Aim: Can you give the material below as a Markdown table with the columns Row and Line, numbering each line, omitting blank lines, and leaving out the pictures?

## Begin

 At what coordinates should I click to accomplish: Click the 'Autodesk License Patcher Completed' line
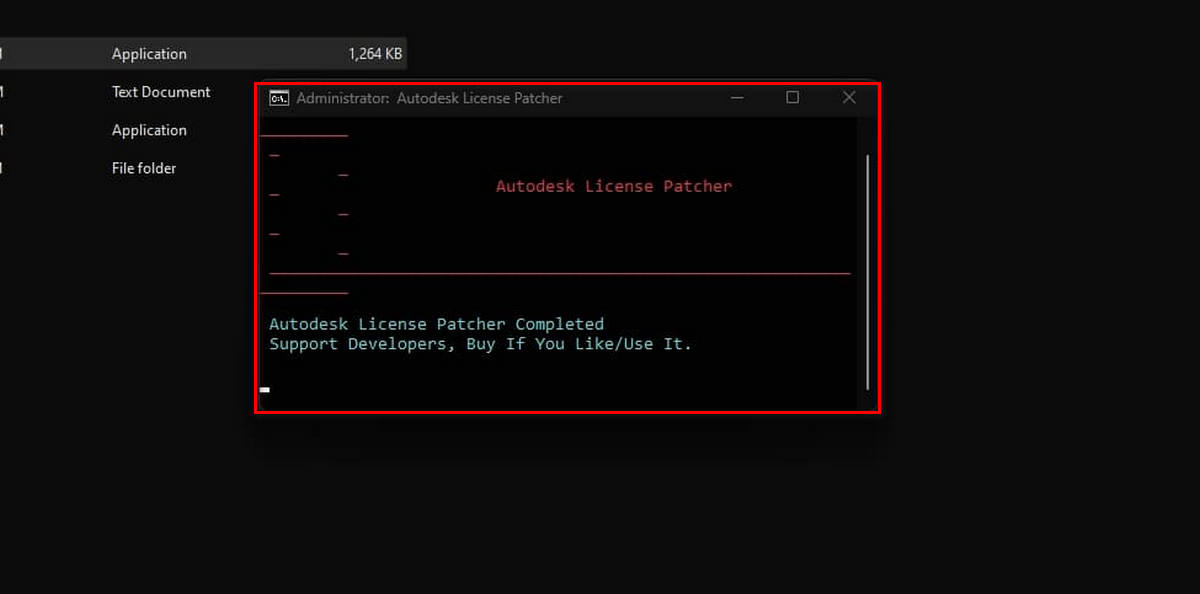436,324
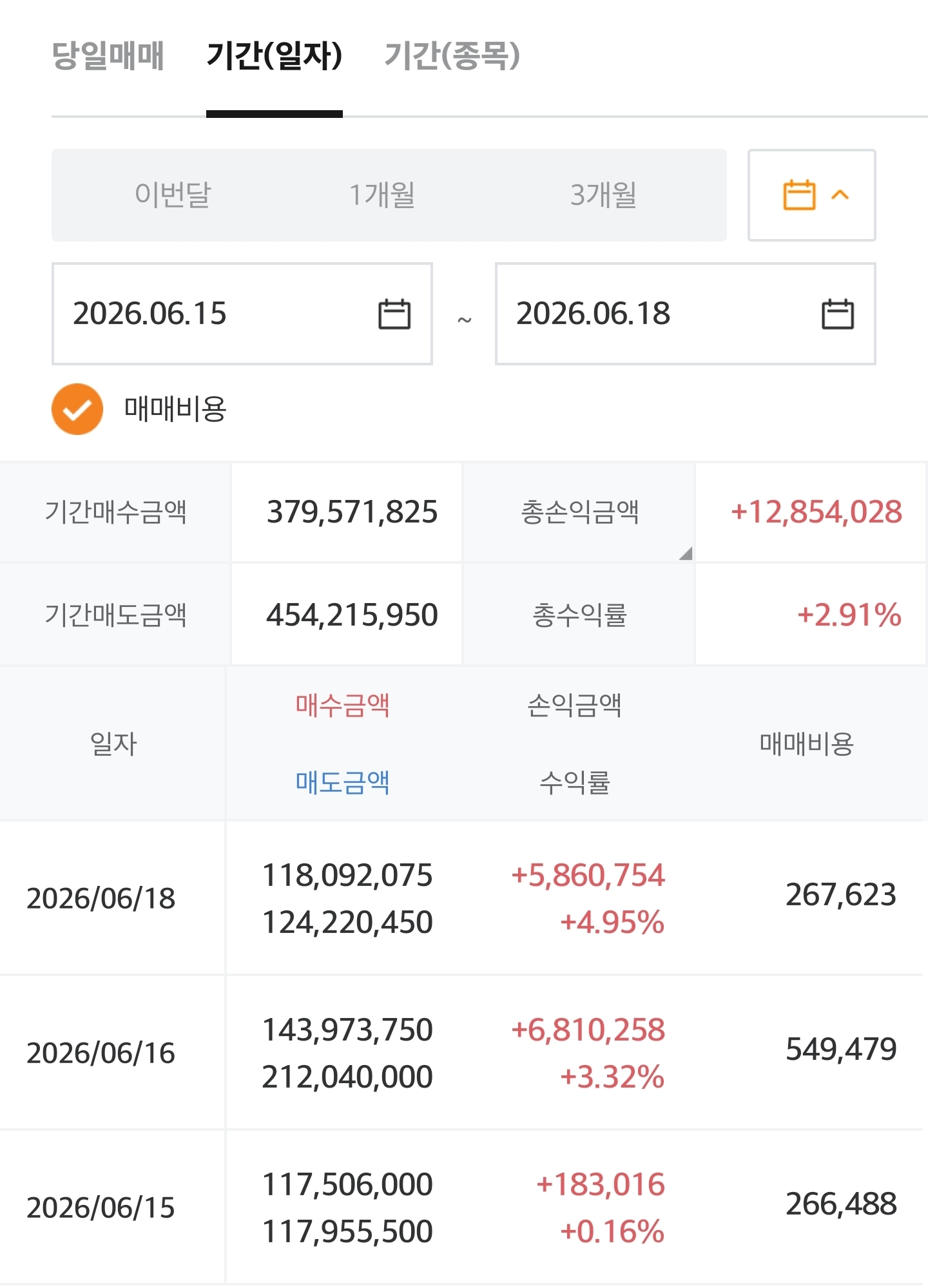Click the 2026.06.15 start date field
The height and width of the screenshot is (1288, 928).
pyautogui.click(x=242, y=314)
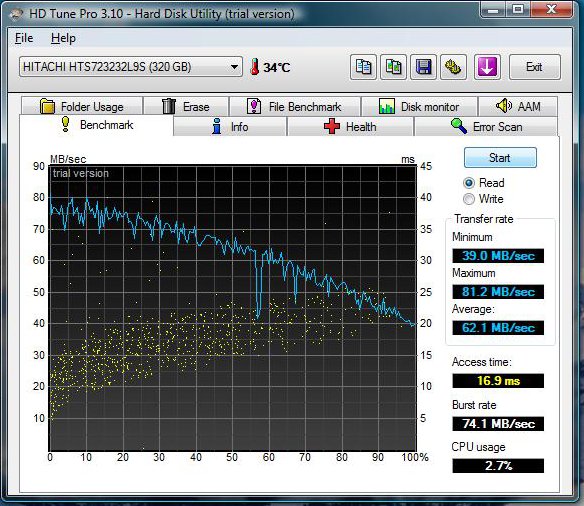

## End

Response to the task:
| Row | Line |
|---|---|
| 1 |  At what coordinates should I click to accomplish: Click the 'Autodesk License Patcher Completed' line |
| 2 | 436,324 |
| 3 | Click the 2026.06.15 start date field |
| 4 | The height and width of the screenshot is (1288, 928). |
| 5 | pyautogui.click(x=242, y=314) |